With experience, the examiner can estimate the volume of effusion as mild, moderate, or large. The echogenicity of an exudate allows the examiner to make an educated guess as to whether it is a transudate or an exudate; all transudates are anechoic, whereas exudative effusions are usually echogenic.
Hemothorax and purulent pleurisy present similar ultrasound patterns. Hemothorax produces an echogenic signal, indicating numerous particles floating within the effusion. In rare cases, the entire pleural cavity might be hypoechoic, mirroring the accompanying “whiteout” seen on chest x-ray. CT will be diagnostically helpful in these cases.

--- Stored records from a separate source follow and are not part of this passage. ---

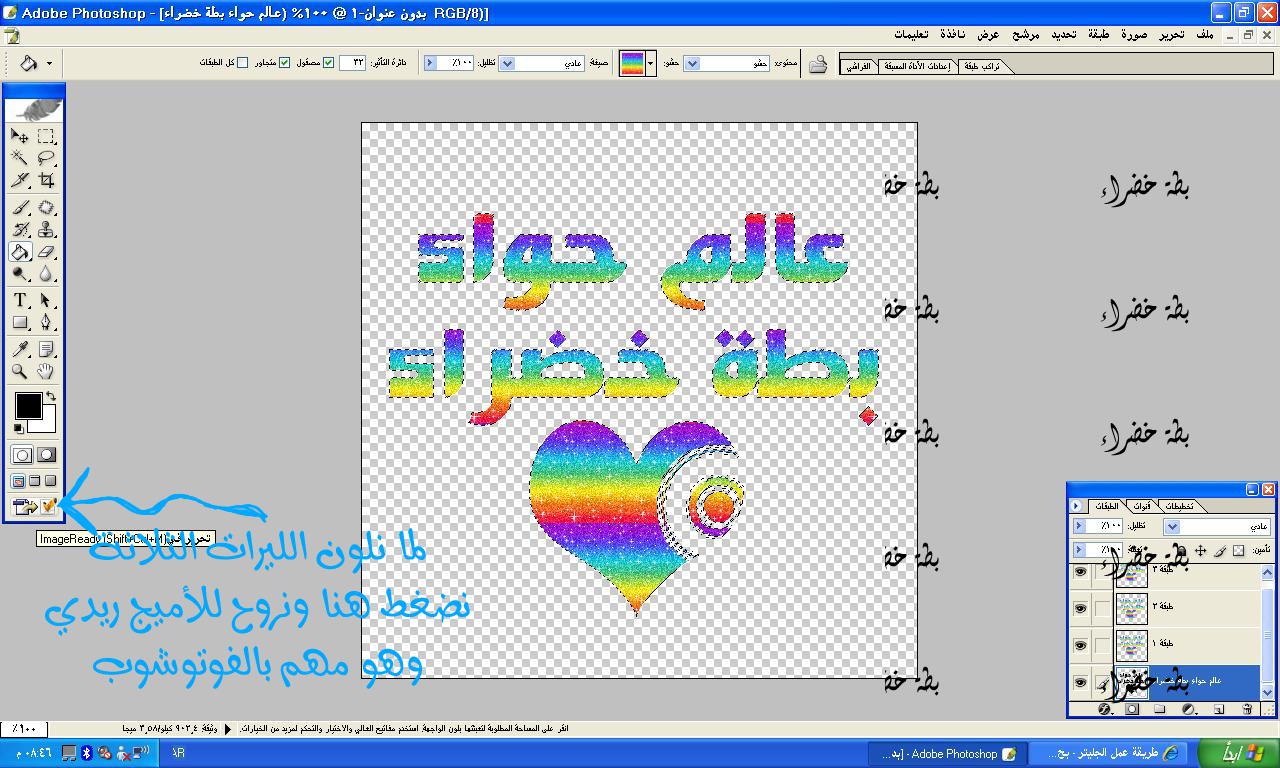Click trash icon in Layers panel
The width and height of the screenshot is (1280, 768).
point(1246,709)
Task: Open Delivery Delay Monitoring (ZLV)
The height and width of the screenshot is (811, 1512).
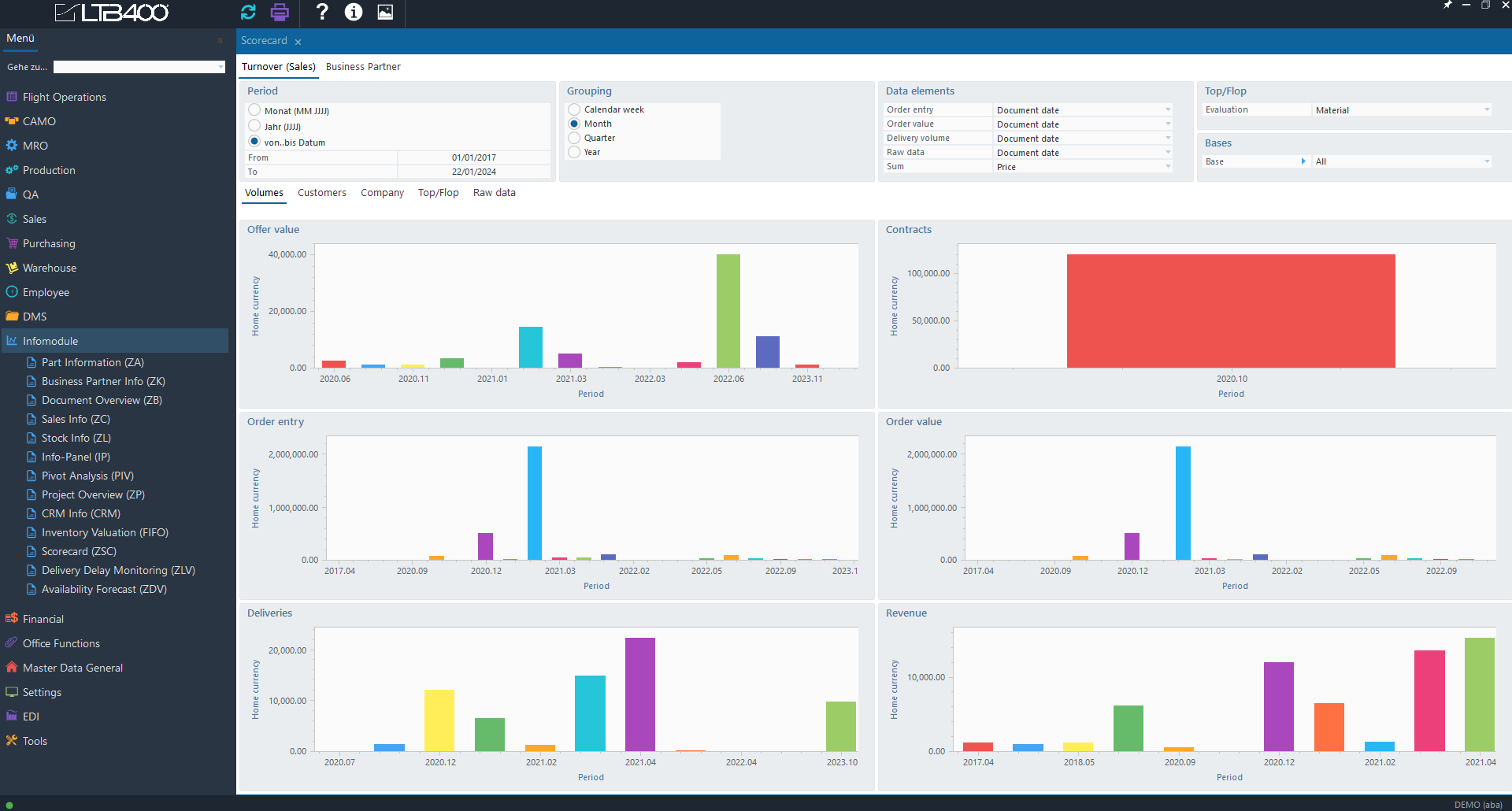Action: point(118,570)
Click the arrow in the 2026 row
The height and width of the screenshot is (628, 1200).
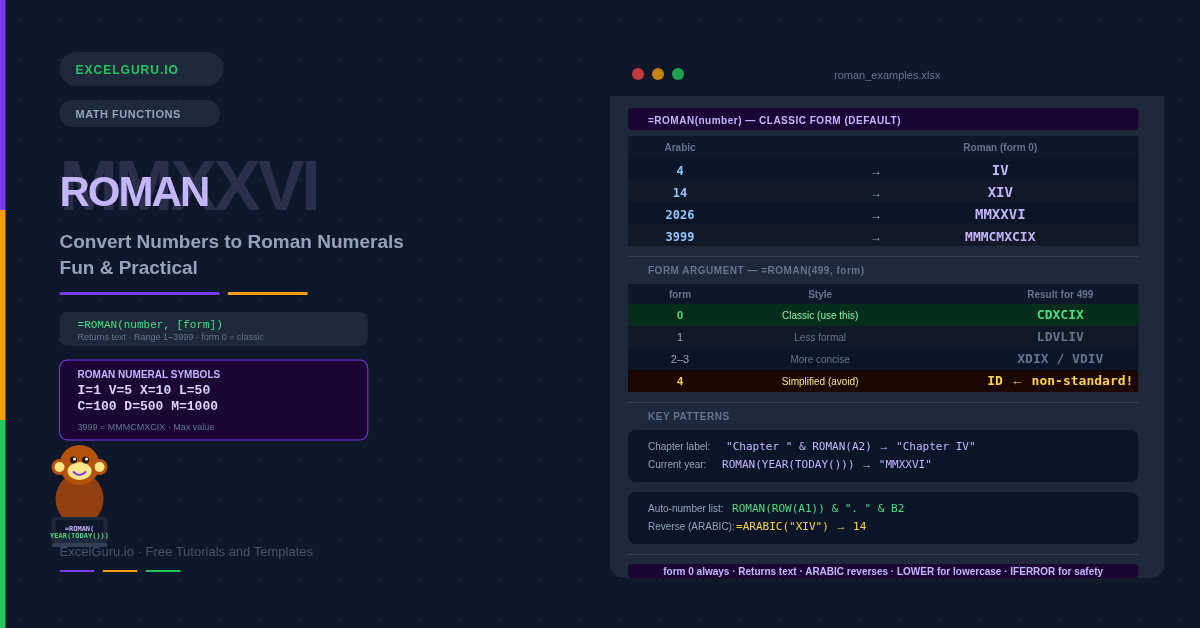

Ultrasound can facilitate thoracentesis. The patient should be positioned in a sitting or lateral decubitus position. It is important that the patient remain in the same position throughout the localization of the lesion and the subsequent procedure. Before performing thoracentesis, the operator should verify that the effusion is at least 1.5 cm thick and is visible over at least three intercostal spaces. The operator should identify the most dependent part of the pleural cavity and carefully insert the needle under direct (real-time) ultrasound visualization, making every effort to avoid accidental puncture of other structures during the process. Ultrasound-guided thoracentesis is safe in mechanically ventilated patients. After aspiration or biopsy, small pigtail catheters can be inserted and left in place for continuous drainage of the effusion.

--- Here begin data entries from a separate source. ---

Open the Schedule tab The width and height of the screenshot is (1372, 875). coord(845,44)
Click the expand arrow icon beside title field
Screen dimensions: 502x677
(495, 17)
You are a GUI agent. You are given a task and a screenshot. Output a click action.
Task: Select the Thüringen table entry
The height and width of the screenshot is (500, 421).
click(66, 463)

Common practice in POCUS of the lung parenchyma is the evaluation of B-lines. The number of B-lines correlates with the amount of extracellular lung water and the pulmonary wedge pressure ( P < .001). Three or more B-lines in a single view are called B+ lines and represent interstitial edema. The presence of B-lines in a patient with acute dyspnea, evaluated together with measurement of circulating N-terminal pro B-type natriuretic peptide and the Framingham criteria, helps distinguish between cardiogenic and noncardiogenic pulmonary edema ( P < .001). The presence of nine or more B-lines has been reported as 100% specific for cardiogenic dyspnea. Ultrasound may be more than 90% sensitive and specific for acute cardiogenic pulmonary edema. Therefore when combined with bedside echocardiography to evaluate cardiac function, the diagnosis of congestive heart failure can be confirmed before administering a diuretic.